Penerapan: Penerapan Metode SMOTE Untuk Mengatasi Imbalanced Data Pada Klasifikasi Ujaran Kebencian

Ridwan Ridwan; Eni Heni Hermaliani; Muji Ernawati

doi:10.31294/coscience.v4i1.2990

Authors

Ridwan Ridwan Universitas Nusa Mandiri
Eni Heni Hermaliani Universitas Nusa Mandiri
Muji Ernawati Universitas Nusa Mandiri

DOI:

https://doi.org/10.31294/coscience.v4i1.2990

Keywords:

Imbalanced Data, Oversampling, SMOTE, Hate Speechs

Abstract

Hate speech is the spread of hatred towards individuals or groups on the basis of ethnicity, religion, race, and other characteristics that can lead to discrimination, violence, and social conflict. Unbalanced data can cause negative results in classification results. The Synthetic Minority Oversampling Technique (SMOTE) method is used to deal with unbalanced data. Feature extraction uses Bag of Words and TD-IDF, then the training data are oversampled using the SMOTE, SVM-SMOTE, Kmeans-SMOTE, and Borderline-SMOTE methods. This classification uses the Random Forest, Support Vector Machine, Logistic Regression, and Naive Bayes algorithms using Twitter data.

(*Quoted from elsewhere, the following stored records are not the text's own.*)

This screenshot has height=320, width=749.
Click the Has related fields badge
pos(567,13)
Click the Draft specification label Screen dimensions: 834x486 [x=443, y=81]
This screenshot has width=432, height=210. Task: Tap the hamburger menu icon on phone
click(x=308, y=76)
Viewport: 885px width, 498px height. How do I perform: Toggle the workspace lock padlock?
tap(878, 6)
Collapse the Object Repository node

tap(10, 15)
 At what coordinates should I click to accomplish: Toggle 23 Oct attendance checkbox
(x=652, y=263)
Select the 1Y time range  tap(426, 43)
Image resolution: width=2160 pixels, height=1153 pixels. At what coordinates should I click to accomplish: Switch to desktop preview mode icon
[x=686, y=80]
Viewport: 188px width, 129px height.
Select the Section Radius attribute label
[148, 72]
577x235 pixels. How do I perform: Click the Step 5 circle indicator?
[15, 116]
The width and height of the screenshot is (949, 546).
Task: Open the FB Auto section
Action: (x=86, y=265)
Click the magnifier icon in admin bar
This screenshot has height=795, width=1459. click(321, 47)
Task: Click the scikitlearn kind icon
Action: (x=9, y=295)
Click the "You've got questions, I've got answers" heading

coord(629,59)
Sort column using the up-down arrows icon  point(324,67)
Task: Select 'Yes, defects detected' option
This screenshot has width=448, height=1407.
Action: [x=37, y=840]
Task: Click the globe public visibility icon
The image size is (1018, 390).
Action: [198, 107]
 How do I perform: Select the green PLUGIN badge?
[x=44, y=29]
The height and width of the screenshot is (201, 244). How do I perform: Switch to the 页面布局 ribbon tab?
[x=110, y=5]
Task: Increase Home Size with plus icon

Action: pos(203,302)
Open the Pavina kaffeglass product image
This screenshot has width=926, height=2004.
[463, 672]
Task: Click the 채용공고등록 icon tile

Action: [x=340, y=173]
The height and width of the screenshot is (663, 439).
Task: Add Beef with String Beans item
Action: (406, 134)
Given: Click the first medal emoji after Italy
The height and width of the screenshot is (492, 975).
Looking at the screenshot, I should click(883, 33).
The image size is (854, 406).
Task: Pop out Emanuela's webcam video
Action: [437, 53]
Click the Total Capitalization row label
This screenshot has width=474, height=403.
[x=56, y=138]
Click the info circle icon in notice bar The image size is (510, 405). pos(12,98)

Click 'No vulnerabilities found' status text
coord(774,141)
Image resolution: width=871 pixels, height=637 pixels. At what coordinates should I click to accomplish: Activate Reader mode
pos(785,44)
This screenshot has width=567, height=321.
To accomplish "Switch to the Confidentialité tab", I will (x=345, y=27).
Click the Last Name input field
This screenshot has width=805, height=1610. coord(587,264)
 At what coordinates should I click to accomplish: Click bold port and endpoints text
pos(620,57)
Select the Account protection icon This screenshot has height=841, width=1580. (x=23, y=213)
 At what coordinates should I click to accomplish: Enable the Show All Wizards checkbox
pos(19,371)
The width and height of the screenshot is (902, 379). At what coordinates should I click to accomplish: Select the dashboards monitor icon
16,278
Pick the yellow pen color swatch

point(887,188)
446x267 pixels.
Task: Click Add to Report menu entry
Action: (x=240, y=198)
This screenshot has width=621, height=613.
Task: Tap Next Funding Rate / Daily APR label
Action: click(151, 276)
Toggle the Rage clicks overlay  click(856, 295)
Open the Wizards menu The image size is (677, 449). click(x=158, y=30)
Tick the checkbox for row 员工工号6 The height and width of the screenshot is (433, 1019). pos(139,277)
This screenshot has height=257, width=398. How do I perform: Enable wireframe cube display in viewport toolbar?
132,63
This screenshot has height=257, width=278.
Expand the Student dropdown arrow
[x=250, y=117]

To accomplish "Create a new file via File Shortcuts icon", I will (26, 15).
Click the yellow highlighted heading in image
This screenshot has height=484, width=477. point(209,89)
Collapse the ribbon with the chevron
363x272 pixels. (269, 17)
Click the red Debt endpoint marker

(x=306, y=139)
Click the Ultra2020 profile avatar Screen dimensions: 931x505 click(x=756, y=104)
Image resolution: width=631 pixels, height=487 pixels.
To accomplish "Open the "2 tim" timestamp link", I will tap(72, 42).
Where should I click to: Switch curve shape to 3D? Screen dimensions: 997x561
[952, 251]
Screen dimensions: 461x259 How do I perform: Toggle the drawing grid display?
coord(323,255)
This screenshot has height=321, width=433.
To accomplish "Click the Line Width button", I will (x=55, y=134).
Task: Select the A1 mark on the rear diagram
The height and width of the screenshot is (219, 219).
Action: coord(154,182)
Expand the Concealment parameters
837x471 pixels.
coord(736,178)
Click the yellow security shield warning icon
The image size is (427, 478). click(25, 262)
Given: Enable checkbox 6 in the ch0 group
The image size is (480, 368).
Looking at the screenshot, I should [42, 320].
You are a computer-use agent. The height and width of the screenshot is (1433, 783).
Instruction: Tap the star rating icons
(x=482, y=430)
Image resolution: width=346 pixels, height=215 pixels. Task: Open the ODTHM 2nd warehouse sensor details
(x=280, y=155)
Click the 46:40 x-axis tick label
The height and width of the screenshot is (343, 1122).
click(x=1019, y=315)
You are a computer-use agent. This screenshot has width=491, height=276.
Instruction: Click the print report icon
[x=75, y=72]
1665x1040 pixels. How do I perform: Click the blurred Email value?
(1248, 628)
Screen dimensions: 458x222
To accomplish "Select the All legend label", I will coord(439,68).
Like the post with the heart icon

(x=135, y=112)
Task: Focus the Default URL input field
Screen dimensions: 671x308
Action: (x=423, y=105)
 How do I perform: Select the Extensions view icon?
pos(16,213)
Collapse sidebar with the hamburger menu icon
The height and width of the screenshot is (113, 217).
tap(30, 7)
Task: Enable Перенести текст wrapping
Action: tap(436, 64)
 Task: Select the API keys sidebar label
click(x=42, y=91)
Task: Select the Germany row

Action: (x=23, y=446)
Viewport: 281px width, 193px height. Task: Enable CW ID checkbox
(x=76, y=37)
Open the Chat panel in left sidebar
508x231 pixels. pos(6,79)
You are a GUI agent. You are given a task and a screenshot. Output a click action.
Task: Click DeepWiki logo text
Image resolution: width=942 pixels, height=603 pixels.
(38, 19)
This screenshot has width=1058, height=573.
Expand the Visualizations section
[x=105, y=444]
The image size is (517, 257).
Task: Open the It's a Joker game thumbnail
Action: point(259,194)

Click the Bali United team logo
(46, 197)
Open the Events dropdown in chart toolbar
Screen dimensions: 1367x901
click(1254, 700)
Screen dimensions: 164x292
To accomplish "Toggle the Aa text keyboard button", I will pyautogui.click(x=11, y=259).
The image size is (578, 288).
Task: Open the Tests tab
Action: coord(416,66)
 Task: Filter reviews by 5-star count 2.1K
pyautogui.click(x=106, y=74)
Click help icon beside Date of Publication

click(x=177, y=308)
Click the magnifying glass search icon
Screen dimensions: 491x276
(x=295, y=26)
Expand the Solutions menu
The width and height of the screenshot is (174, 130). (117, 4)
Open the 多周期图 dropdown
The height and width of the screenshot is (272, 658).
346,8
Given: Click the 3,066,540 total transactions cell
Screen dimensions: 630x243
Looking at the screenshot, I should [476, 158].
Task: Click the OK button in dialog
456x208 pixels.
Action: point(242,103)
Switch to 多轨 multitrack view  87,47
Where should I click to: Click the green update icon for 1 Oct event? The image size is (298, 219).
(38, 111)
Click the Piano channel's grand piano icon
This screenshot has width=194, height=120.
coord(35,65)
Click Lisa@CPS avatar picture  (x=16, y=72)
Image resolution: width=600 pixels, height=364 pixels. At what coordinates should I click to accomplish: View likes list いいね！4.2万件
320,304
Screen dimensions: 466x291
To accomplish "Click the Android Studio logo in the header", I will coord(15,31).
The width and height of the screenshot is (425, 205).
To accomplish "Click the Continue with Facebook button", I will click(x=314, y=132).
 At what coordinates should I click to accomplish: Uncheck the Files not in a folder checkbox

The research results show that the application of the Borderline-SMOTE method to handle imbalanced data produces better performance than other SMOTE methods based on accuracy, recall,precision and F1-Score values with respective values of 84.09%, 85.25%, 84,55% and 81.16%. The Random Forest algorithm produces higher performance values than other algorithms.